The Bachelor Creek Trail eventually emerges from the forest and heads into brush (beware of bee and wasp nests). However, we found the trail through the brush to be easily navigable. Having been warned of the horribly overgrown trail conditions after the creek crossing (claims proven to be unfounded), we took a left trail spur that headed back into forest. We traveled over cross-country terrain, making a gradual ascending traverse until we once again located the Bachelor Creek Trail. The trail led us towards the end of the Bachelor Creek valley, at which point we discovered that the trail and a significant portion of forest had been mowed down by a massive avalanche. I couldn't help thinking about the similar destruction I had seen heading up to Boston Basin earlier this season. We picked our way up the right side of the avalanche debris (packed snow still underfoot), cutting left into the upper avalanche zone to bypass some cliffs. Soon thereafter we once again were able to relocate the trail.

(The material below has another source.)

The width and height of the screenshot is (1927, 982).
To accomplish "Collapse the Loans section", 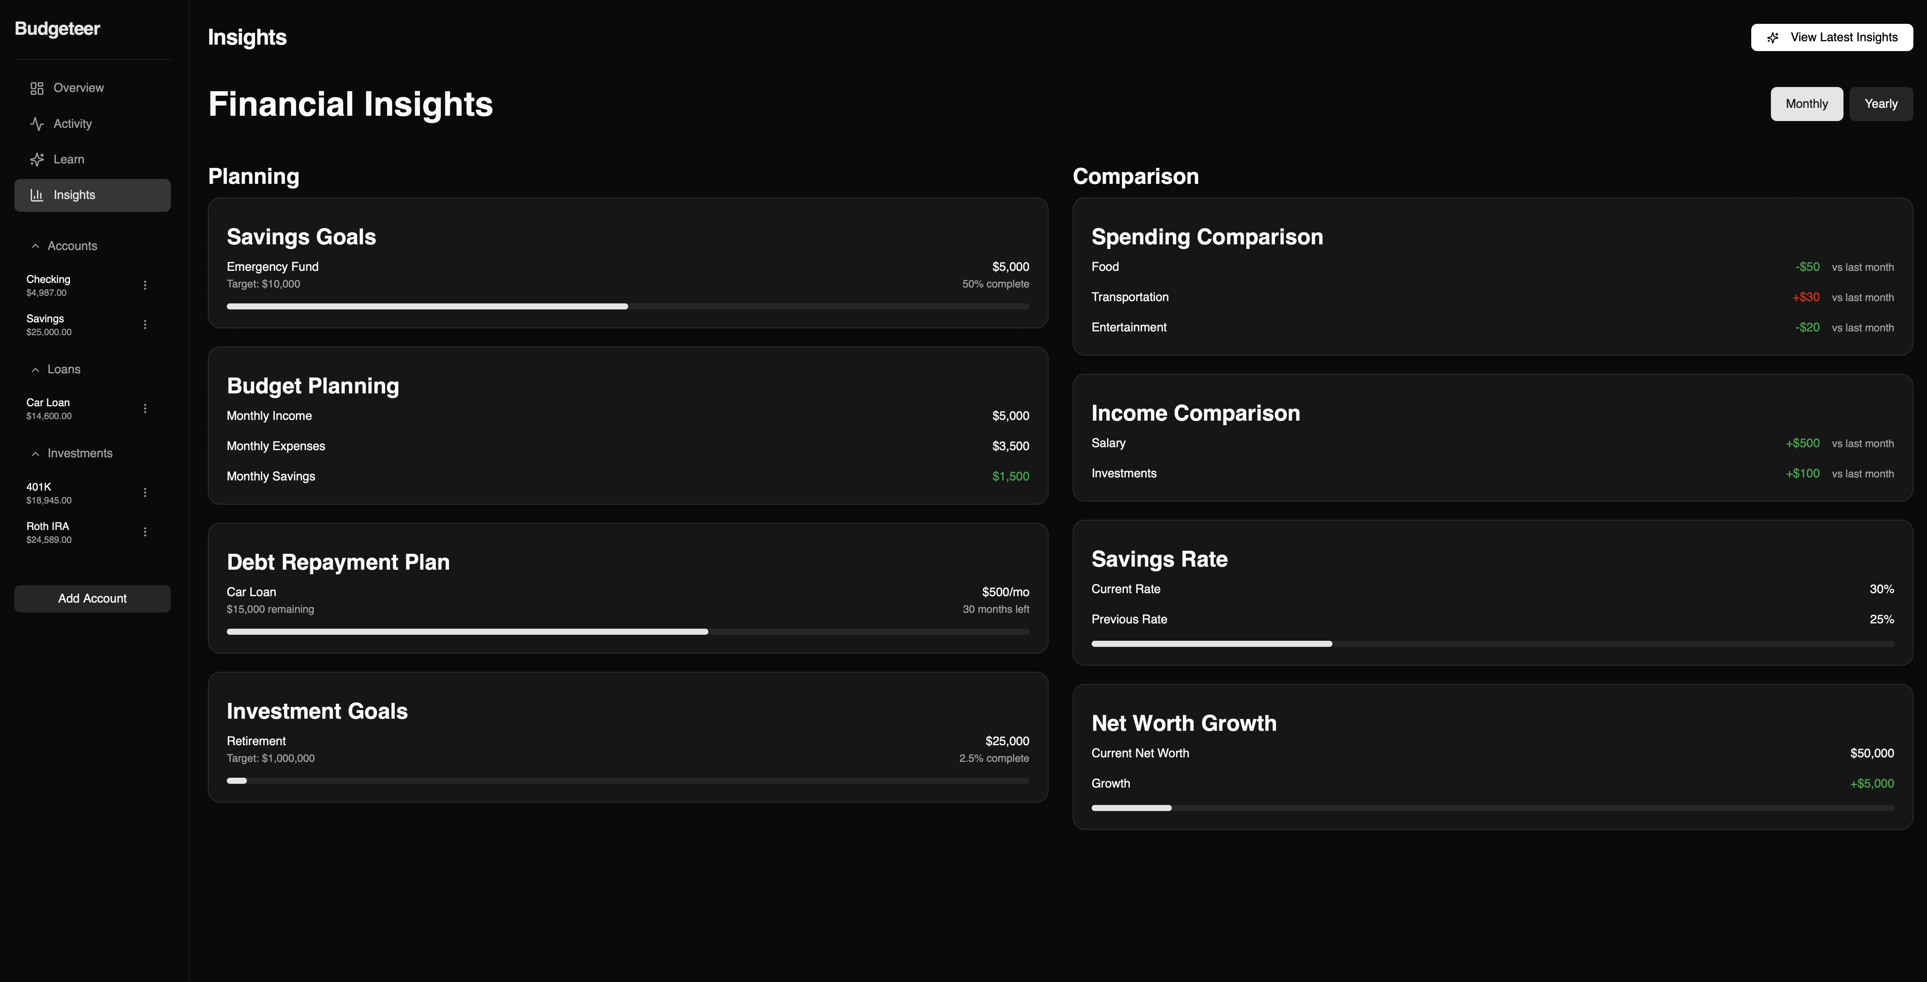I will pos(35,370).
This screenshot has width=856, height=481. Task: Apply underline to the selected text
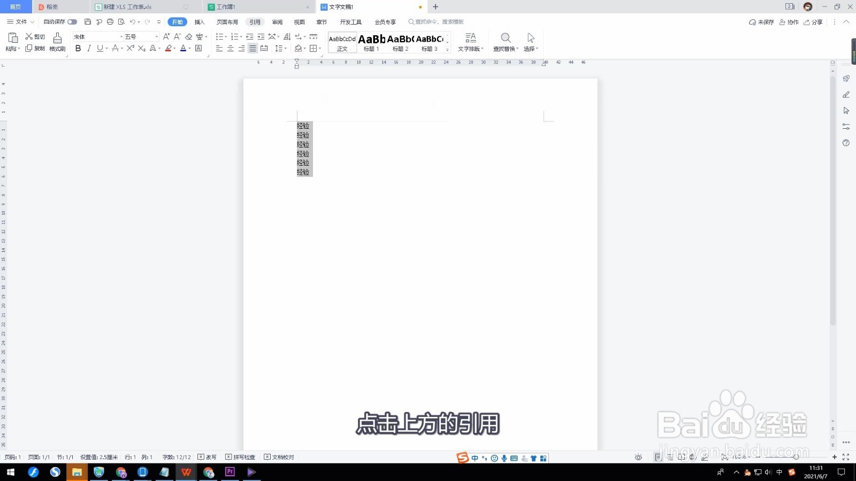100,49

We took a brief rest in the mosquito-infested meadows and continued on our way to Cub Lake Pass. From Cub Lake Pass we could look down upon Cub and Itswoot Lakes. We also had our first view of Dome Peak. We bid farewell to Paul's friends (Cub Lake was their destination) and continued on our way. We set up camp at Itswoot Ridge and prepared dinner. We would later be visited by Eric, having returned from the summit of Dome Peak and whom we had seen hiking through the Six Mile camp earlier that morning. He shared our concerns regarding the weather. We went to sleep shortly after finishing off what was left of the whiskey and awoke a few short hours later to the pitter-patter of rain drops falling on our bivy sacks. We slept in that morning hoping the weather would improve. Eric packed up during a lull in the rain and wished us well before heading back down from Itswoot Ridge.
Another party of three that Paul also knew emerged from the whiteout that morning. They had spent the night on the glacier, after having reached the summit of Dome Peak. They had hoped for favorable weather in order to attempt the North Face of Sinister Peak. They too wished us well before returning back down the ridge and we were now certain that we would be alone on the mountain. Eventually the rain stopped and we sat up after spending over 15 hours in our bivy sacks. These weren't exactly the conditions we had hoped for but we decided to go for it just the same. We traversed below Itswoot Ridge towards the glacier and followed what foot steps we could see up towards the upper portion of the glacier. There was some confusion as to which snow finger would provide access to the upper glacier, but fortunately, momentary breaks in the clouds provided the visibility needed to ensure we were headed in the right direction.
We reached the upper glacier flats and climbed up towards the col just left of Dome Peak's main summit. We crossed over the rocky col and continued ascending snow on the north side of the peak until reaching an exposed summit ridge. Uncertain of where the actual summit was, both Paul and Tom explored the summit area for any obvious signs. After some disagreement between Tom and Paul as to where the actual summit really was, Tom stayed behind, while I belayed Paul as he explored the exposed summit ridge. It didn't take him long to locate the true summit and the summit register.
Paul then belayed me up the final summit block and I too made an entry in the summit register. Finally, after a long and strenuous approach we were rewarded with zero visibility and a cold wind. We had been robbed the spectacular views from Dome's summit, but at least we made it unscathed. We'll have to return this way to climb Sinister Peak one day and hopefully will have better visibility then. We returned back to our camp and crawled into our bivy sacks for one more night on the ridge. Our 11-ish mile trek back to the trailhead that following day was highlighted by salmonberry treats along the Bachelor Creek Trail, wasp stings (Tom and Paul) and a sprained ankle (myself)...Jesus, who did we piss off?